At a recent cabinet meeting, French Finance Minister Bruno Le Maire introduced a Digital Services Tax hitting almost exclusively American tech companies. The new tax will be imposed retroactively to January 1, 2019, and will likely start a wave of digital taxation all over Europe.
This new tax poses unprecedented dangers to tax competition, tech-fostered innovation, and European and worldwide economic growth.
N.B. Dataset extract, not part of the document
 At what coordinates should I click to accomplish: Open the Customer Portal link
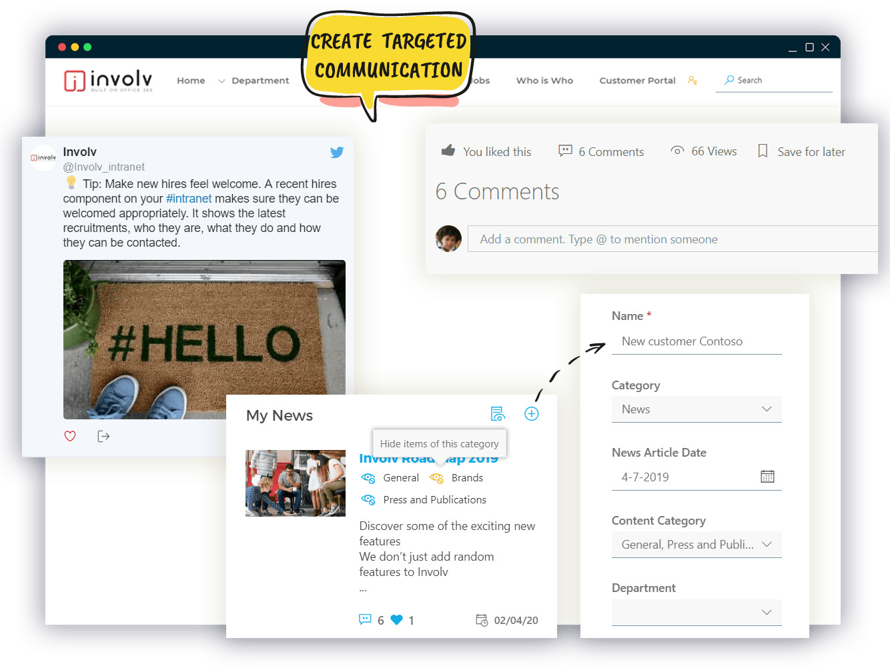point(637,81)
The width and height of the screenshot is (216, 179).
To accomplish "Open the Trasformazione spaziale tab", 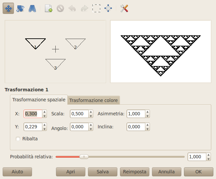I will (39, 100).
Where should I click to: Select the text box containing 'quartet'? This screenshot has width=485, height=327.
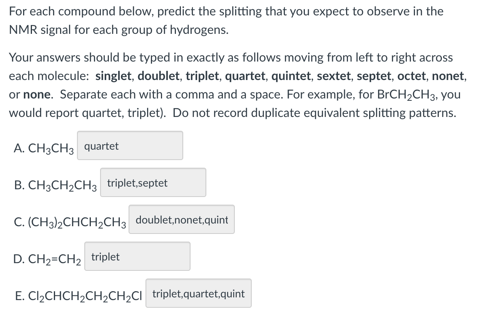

The new levy represents a dramatic and irreversible shift for the international tax system and damages the transatlantic relationship and will likely lead to a spiral of retaliation.
The French government will apply the tax to companies that have global revenues of over 750 million Euro ($848 million), and French revenue over 25 million Euro ($28 million) and expects to bring in over 500 million Euro new revenue in 2019, going up to over 650 million Euro by 2022.
Bruno Le Maire claimed, that „this is about justice, these giants use your personal data and make a significant profit from it, without paying their fair share of tax.” A recent study by ECIPE, the European Centre for International Political Economy in Brussels shows that American digital companies actually often pay more in taxes than non-digital EU based companies.
The sole reason for the French government to impose this tax is not tax fairness, but an easy way to exploit the tech industry which is non-existent in France.
This tax will result in double taxation, less innovation, negative economic growth, add fuel to an already ongoing trade war and will lead to higher costs for French businesses and price hikes for French consumers.